LA teaching assistants strike

December 18, 1998

In what seems a measure of growing discontent among United States graduate students, particularly in the humanities, teaching assistants at the University of California have walked off the job at eight of the system's nine campuses.

Graduate student activists, demanding organising rights for their part-time teaching work, have aimed for maximum disruption of end-of-term grades and exams. But administrators played down the strike, saying only a small fraction of classes were affected.

The strike is the latest chapter in a 15-year battle over union recognition for graduates at the university. It has highlighted wider complaints that universities are increasingly relying on underpaid, temporary labour as they cut back on tenured staff.

The shrunken job market for PhDs in history and modern languages is feeding the frustration of teaching assistants.
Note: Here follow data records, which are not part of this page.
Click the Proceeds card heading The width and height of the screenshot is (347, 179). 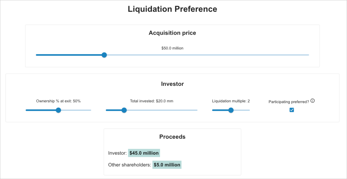(172, 137)
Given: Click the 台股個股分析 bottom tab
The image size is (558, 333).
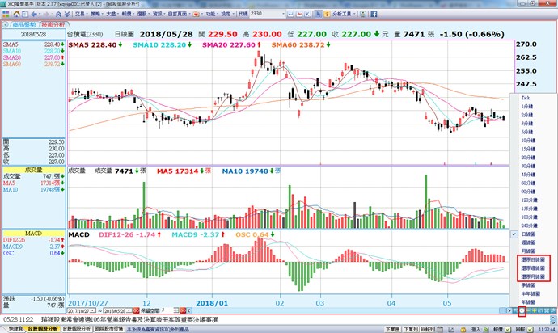Looking at the screenshot, I should click(x=42, y=329).
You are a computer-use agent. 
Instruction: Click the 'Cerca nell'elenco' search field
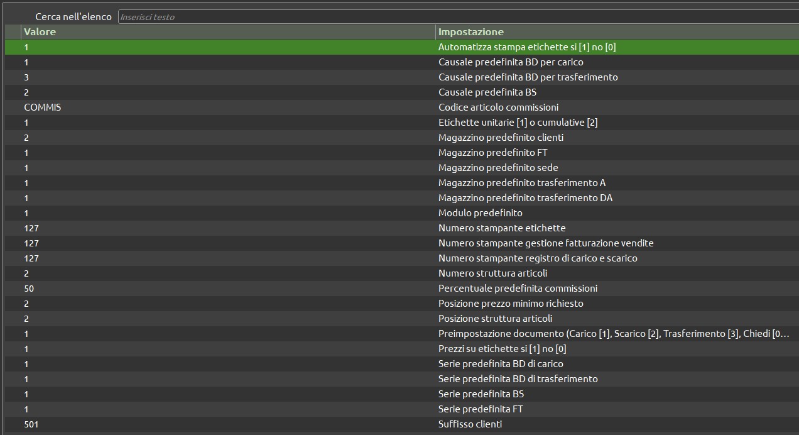click(x=457, y=17)
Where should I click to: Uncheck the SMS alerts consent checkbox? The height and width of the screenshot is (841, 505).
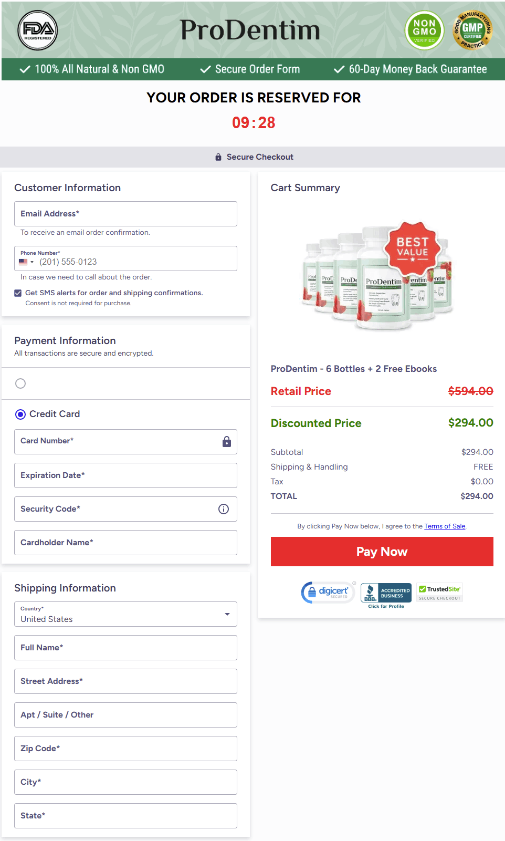[18, 293]
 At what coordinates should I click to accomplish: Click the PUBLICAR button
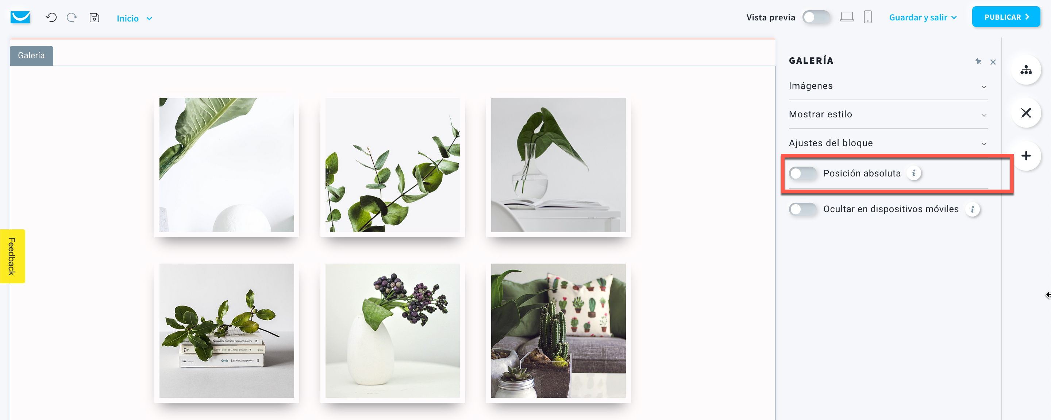click(1006, 17)
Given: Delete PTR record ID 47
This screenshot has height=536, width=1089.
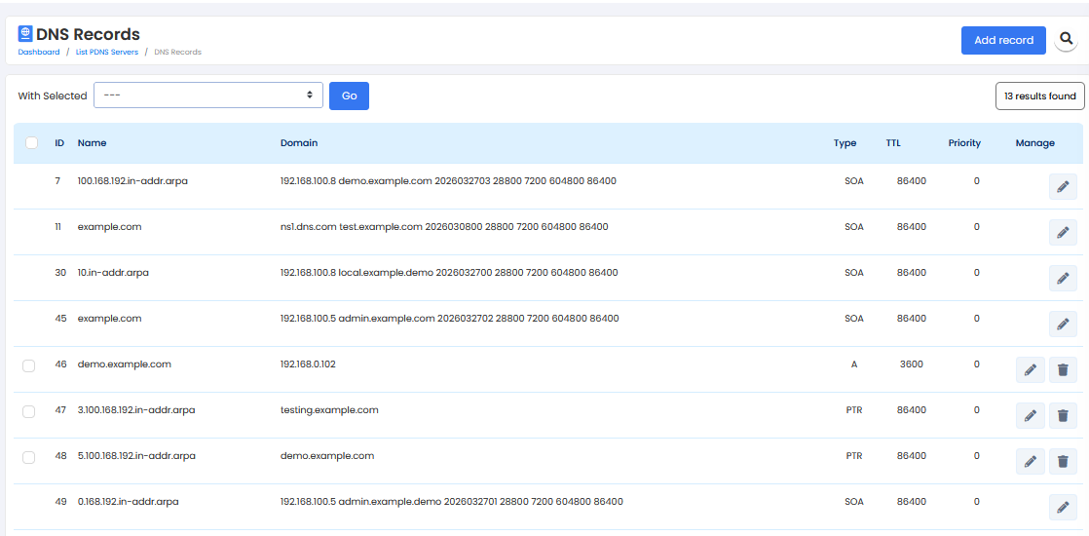Looking at the screenshot, I should pos(1063,415).

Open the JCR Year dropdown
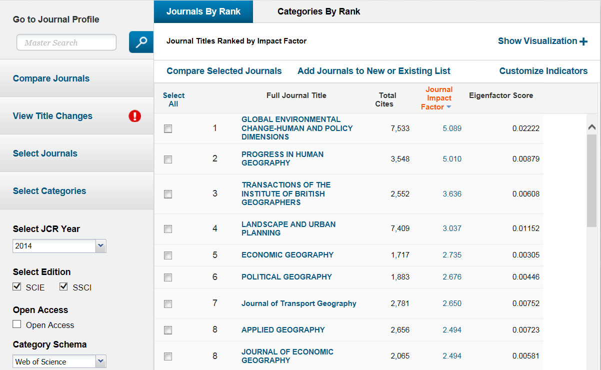(x=101, y=246)
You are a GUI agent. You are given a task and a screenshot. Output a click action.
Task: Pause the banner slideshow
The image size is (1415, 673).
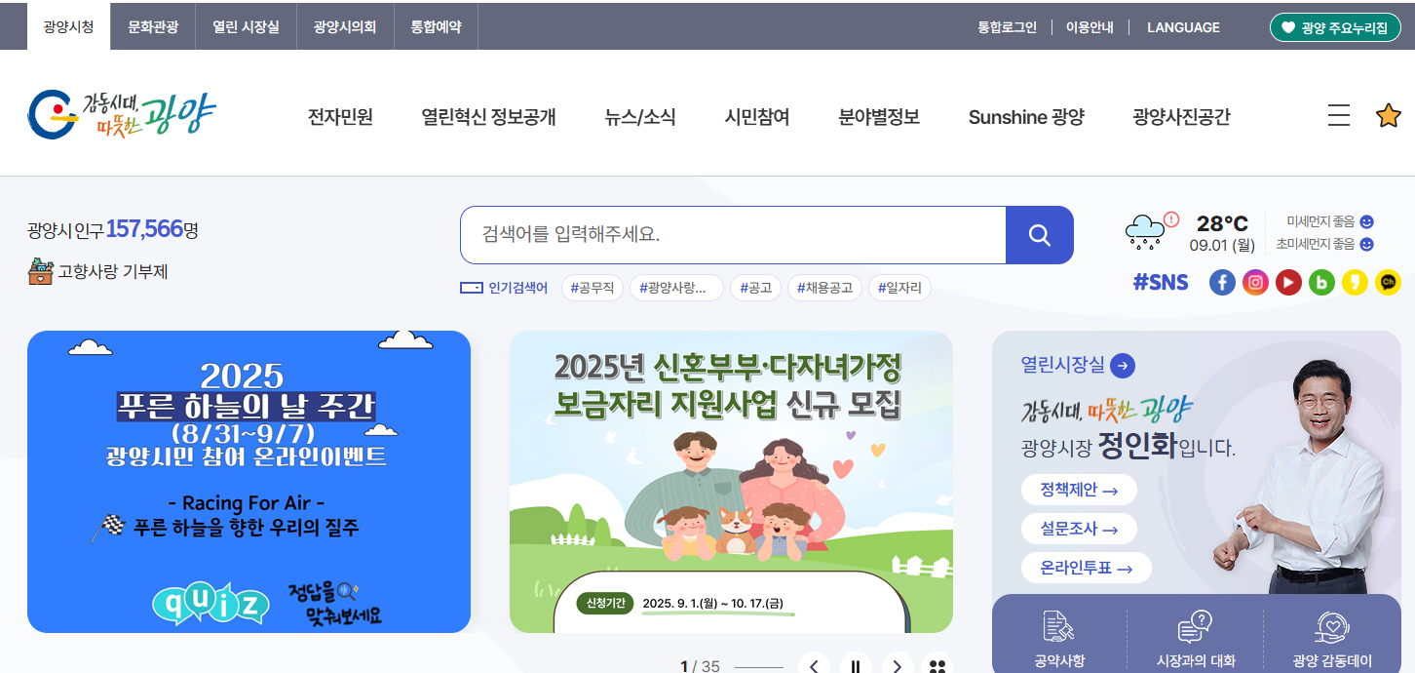tap(856, 666)
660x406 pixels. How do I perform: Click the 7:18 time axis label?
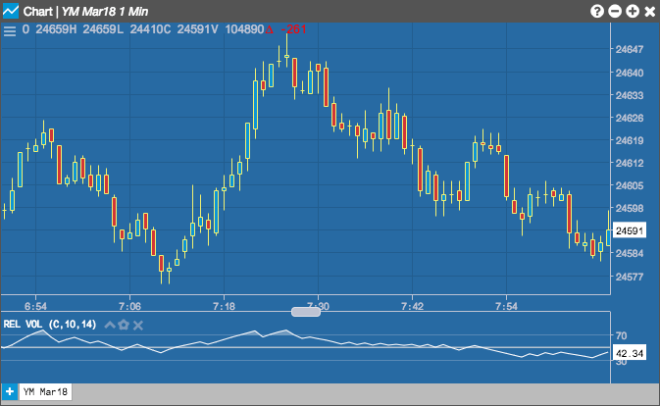coord(224,306)
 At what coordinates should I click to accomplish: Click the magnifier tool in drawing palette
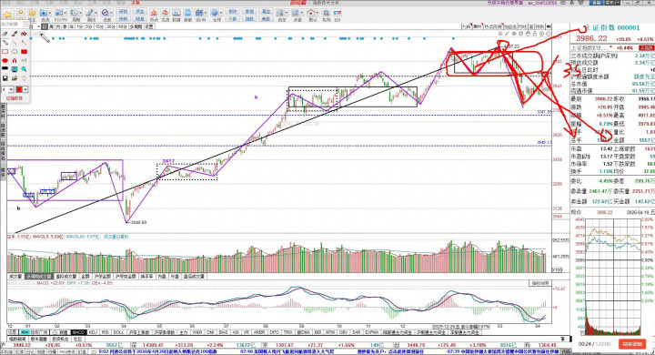click(x=24, y=69)
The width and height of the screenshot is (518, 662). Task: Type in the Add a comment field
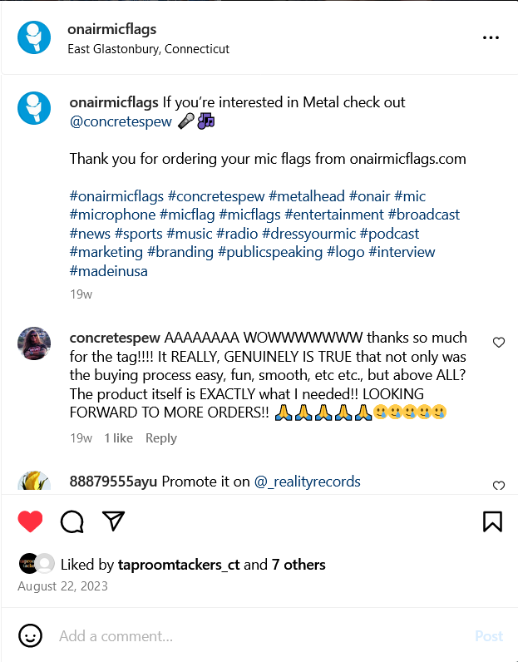tap(249, 636)
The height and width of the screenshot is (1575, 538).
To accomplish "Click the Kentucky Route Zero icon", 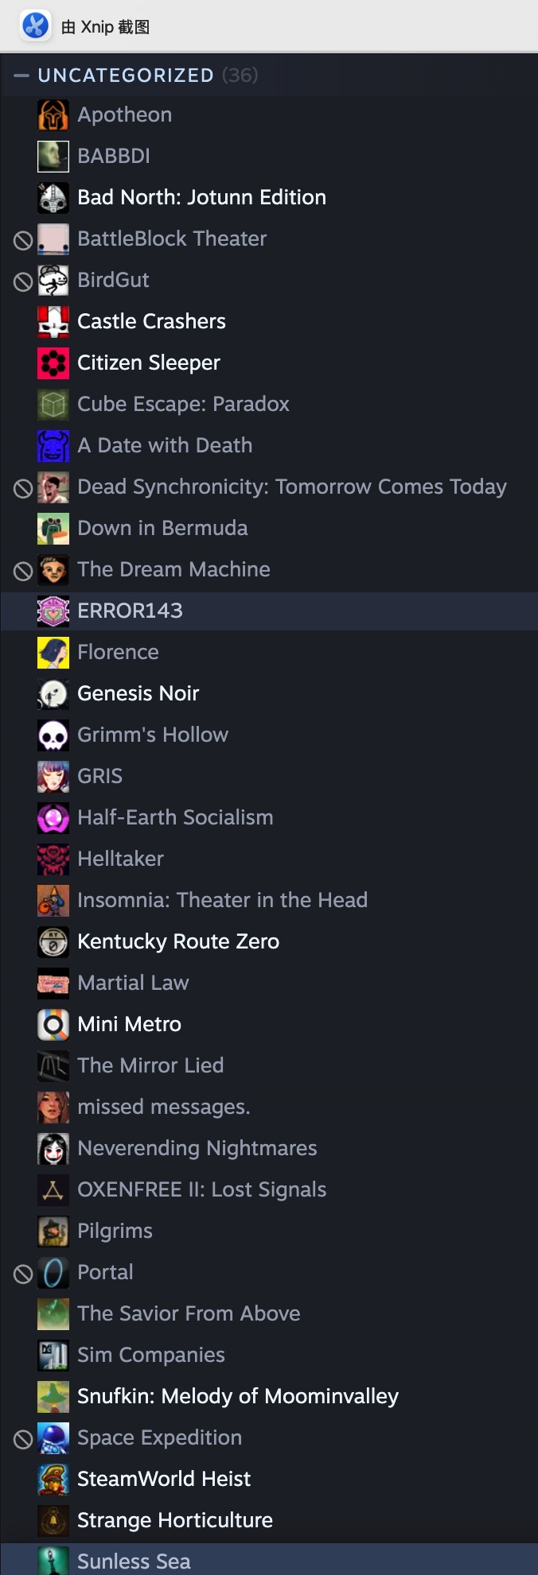I will [x=53, y=941].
Working part-time to subsidise advanced degree courses, they see worsening prospects at the end of the road for a good full-time job.

There are 129,000 undergraduate students at the University of California. Some 10,000 teaching assistants work with them part-time, doing everything from teaching about 15 per cent of courses to leading seminars or laboratory sessions and helping grade papers.

For working a 20-hour week through a nine-month academic year, they are paid an average of $13,600, along with discounts on college fees. Students say this is far less than tenured faculty earn for similar work, and cite university figures to argue that teaching assistants account for 60 per cent of "contact hours" with undergraduates.

About 9,000 teaching assistants at the University of California are members of graduate employee associations, whose leaders want the right to negotiate pay and benefit packages with the university. The university has agreed to union rights for about 2,300 of the most senior teaching assistants, working as graders and tutors.

But for the rest, officials insist that California law backs up their claim that the teaching assistants are students, rather than workers. Unionisation would jeopardise their own studies by undermining the flexible, informal relationships between graduate students and professors, it is claimed.

Universities in some other states have already recognised graduate teachers' unions.